Copy out every line of the records in which "computer" can be found.

--------------------------------

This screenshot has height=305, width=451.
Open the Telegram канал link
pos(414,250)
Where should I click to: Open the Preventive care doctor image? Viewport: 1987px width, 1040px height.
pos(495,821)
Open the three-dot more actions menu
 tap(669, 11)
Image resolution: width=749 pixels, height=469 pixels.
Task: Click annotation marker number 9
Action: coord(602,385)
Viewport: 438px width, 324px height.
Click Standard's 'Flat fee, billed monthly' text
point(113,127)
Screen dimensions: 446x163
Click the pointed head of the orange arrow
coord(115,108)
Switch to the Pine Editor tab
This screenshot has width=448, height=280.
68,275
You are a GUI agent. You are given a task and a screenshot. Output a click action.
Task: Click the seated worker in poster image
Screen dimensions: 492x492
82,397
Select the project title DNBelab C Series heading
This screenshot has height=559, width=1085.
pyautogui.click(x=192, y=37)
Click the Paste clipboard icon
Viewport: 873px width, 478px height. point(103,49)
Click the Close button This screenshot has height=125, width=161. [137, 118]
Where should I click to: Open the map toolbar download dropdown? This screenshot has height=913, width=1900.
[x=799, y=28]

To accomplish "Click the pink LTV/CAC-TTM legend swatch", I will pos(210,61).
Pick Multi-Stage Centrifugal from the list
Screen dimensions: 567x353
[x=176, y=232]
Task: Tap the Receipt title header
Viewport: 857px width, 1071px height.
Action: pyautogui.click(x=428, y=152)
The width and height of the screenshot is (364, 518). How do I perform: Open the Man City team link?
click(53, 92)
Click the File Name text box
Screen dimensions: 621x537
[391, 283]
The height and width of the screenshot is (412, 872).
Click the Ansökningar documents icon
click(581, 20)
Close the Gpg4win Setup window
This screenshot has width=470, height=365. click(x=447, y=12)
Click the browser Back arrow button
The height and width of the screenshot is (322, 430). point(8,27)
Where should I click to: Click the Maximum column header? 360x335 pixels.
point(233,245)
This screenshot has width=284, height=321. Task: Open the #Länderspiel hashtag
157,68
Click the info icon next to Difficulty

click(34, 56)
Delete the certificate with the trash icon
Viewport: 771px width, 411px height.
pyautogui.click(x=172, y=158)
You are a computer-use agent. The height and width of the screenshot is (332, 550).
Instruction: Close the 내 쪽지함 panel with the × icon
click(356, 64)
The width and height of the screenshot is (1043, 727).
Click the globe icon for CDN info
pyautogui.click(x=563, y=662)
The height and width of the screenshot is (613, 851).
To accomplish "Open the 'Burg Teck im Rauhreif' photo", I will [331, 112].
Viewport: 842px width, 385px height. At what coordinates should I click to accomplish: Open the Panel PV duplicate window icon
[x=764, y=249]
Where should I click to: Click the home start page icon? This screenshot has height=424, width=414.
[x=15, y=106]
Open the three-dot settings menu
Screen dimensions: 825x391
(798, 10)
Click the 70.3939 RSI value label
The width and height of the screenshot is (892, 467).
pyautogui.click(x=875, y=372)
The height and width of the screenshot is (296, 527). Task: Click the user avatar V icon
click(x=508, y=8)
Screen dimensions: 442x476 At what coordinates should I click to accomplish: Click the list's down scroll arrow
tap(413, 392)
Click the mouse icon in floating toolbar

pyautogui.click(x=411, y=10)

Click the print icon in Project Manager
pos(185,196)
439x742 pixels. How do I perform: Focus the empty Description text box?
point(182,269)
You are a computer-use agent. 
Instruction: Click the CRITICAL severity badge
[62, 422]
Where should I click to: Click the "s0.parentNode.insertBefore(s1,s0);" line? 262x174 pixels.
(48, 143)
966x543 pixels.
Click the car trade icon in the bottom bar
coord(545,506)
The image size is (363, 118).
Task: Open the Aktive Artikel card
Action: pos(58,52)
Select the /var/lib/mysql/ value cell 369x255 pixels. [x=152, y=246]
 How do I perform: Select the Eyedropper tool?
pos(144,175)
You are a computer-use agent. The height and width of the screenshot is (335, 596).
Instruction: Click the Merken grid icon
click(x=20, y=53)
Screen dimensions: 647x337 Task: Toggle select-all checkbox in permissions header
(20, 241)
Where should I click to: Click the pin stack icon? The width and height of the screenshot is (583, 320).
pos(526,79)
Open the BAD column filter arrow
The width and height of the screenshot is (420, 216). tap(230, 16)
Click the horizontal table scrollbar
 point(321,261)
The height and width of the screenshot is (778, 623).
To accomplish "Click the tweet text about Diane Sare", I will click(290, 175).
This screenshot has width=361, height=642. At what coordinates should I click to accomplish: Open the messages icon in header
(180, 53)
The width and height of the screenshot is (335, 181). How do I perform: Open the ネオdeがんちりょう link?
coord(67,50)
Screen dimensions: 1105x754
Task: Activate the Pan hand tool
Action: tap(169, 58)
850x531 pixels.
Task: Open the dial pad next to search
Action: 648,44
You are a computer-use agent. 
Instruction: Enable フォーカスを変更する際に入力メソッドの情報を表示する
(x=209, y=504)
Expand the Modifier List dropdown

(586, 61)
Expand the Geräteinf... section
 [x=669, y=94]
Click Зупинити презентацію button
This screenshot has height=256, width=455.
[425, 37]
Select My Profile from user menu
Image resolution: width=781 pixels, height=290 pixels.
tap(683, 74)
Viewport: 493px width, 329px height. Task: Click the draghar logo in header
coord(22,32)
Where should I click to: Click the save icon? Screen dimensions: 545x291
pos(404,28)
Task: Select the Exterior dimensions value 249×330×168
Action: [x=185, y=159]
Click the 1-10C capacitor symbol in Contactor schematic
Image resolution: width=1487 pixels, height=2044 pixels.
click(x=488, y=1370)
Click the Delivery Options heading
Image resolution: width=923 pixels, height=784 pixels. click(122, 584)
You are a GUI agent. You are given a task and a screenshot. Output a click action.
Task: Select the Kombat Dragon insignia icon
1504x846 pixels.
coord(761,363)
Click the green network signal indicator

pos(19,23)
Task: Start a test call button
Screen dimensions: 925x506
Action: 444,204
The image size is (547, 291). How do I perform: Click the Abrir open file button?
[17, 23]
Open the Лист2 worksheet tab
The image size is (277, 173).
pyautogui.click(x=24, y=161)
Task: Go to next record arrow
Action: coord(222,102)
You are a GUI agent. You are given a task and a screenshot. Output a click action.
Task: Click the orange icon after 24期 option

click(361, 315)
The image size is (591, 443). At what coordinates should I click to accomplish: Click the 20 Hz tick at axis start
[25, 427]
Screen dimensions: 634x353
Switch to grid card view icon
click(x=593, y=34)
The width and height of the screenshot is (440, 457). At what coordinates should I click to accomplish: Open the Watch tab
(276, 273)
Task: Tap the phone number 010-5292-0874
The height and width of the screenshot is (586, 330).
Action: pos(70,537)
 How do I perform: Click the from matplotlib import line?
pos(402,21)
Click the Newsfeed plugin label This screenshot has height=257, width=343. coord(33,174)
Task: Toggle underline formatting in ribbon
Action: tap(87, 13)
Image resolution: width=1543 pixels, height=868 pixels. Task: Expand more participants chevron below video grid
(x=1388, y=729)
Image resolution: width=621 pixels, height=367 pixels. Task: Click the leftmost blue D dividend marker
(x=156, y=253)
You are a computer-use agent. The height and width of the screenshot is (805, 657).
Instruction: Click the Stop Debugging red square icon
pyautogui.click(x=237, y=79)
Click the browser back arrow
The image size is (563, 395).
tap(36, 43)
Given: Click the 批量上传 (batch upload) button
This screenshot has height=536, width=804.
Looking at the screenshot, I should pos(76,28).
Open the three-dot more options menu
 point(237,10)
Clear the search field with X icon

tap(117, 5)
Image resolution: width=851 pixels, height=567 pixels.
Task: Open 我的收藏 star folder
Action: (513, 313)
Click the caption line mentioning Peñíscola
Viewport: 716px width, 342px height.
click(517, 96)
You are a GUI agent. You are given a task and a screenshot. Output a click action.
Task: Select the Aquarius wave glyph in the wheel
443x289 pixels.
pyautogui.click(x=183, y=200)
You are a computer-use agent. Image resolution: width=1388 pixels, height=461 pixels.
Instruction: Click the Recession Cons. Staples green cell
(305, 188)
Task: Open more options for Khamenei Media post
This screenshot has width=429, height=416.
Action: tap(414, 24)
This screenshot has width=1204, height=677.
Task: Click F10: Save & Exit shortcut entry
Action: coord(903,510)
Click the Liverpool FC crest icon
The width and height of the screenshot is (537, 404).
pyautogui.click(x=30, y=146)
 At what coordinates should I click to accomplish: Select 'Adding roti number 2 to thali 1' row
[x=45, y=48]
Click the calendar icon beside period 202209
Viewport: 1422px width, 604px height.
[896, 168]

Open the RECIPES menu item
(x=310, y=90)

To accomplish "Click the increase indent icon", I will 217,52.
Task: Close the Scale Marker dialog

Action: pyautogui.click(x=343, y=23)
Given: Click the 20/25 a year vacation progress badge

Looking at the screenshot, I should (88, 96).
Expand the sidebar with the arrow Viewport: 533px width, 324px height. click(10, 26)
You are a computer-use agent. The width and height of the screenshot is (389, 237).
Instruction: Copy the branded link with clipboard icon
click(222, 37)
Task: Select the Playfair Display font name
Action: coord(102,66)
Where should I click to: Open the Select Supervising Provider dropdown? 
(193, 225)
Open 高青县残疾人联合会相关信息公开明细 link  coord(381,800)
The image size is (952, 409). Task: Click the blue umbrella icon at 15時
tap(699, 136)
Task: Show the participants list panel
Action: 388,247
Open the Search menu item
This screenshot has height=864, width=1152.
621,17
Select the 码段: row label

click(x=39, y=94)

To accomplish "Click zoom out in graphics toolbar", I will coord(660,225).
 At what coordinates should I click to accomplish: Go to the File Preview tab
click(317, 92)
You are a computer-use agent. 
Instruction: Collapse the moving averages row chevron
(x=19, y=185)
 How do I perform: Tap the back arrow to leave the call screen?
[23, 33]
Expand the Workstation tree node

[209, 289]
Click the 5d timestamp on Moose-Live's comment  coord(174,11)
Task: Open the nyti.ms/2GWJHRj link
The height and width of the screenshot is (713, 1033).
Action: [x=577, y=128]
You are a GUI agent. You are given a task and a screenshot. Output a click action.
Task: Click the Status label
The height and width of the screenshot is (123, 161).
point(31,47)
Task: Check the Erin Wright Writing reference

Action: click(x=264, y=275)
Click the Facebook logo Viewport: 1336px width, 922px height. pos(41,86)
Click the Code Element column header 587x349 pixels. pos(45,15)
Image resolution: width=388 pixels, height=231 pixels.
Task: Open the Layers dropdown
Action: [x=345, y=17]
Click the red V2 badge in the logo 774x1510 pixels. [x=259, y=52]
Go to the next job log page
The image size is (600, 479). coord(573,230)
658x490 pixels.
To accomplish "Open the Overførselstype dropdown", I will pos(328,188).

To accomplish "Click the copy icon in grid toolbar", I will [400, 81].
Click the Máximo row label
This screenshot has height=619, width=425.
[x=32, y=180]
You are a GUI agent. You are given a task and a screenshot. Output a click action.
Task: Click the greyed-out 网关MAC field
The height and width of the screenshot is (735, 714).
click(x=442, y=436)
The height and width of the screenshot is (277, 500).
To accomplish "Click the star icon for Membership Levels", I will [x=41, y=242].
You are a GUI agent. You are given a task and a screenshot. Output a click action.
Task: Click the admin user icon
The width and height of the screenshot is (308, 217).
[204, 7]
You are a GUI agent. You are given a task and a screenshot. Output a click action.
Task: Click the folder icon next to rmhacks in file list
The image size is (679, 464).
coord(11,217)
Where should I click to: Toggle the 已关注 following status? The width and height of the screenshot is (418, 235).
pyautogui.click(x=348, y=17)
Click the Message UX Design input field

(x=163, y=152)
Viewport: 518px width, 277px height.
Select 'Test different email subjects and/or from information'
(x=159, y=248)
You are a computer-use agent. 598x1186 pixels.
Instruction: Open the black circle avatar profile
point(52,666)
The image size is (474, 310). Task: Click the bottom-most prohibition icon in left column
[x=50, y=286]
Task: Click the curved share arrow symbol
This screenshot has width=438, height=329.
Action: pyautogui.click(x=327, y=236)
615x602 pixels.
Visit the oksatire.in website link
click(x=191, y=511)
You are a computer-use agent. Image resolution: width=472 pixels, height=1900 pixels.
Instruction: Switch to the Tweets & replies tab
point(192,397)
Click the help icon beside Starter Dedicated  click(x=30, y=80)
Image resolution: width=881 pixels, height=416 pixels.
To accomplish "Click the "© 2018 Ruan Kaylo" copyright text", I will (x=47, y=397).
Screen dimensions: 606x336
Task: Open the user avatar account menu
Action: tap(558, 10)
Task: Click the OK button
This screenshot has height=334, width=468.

--------------------------------

**Expected output**
You are a computer-use agent. The height and width of the screenshot is (332, 550).
You are a computer-use agent. 
You are a computer-use agent. The height and width of the screenshot is (335, 596).
You are a computer-use agent. 
You are a computer-use agent. The height and width of the screenshot is (805, 657).
You are a computer-use agent. Image resolution: width=1388 pixels, height=461 pixels.
You are a computer-use agent. The width and height of the screenshot is (389, 237).
You are a computer-use agent. 
You are a computer-use agent. 598x1186 pixels.
You are a computer-use agent. Image resolution: width=472 pixels, height=1900 pixels.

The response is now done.